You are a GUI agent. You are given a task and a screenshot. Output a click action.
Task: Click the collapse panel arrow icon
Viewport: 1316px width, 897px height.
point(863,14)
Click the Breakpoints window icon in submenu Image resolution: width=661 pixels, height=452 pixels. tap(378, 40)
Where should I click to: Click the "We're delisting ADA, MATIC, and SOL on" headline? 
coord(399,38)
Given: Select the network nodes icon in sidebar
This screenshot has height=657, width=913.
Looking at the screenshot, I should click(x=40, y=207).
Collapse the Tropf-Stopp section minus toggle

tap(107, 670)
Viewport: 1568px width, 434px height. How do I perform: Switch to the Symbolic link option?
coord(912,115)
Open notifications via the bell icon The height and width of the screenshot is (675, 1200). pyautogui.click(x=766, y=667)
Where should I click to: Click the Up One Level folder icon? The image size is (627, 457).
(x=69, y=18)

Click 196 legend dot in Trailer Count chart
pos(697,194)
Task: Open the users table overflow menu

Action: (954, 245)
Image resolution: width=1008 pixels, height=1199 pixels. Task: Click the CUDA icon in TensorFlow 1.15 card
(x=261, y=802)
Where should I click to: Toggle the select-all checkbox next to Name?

****************************************

* WHAT TO PRODUCE *
Please repeat the part of the material that runs from its start through the line containing "tap(107, 670)", with both ends included.

* EXPECTED OUTPUT *
You are a GUI agent. You are given a task and a screenshot. Output a click action.
Task: Click the collapse panel arrow icon
Viewport: 1316px width, 897px height.
point(863,14)
Click the Breakpoints window icon in submenu Image resolution: width=661 pixels, height=452 pixels. tap(378, 40)
Where should I click to: Click the "We're delisting ADA, MATIC, and SOL on" headline? 
coord(399,38)
Given: Select the network nodes icon in sidebar
This screenshot has height=657, width=913.
Looking at the screenshot, I should click(x=40, y=207).
Collapse the Tropf-Stopp section minus toggle

tap(107, 670)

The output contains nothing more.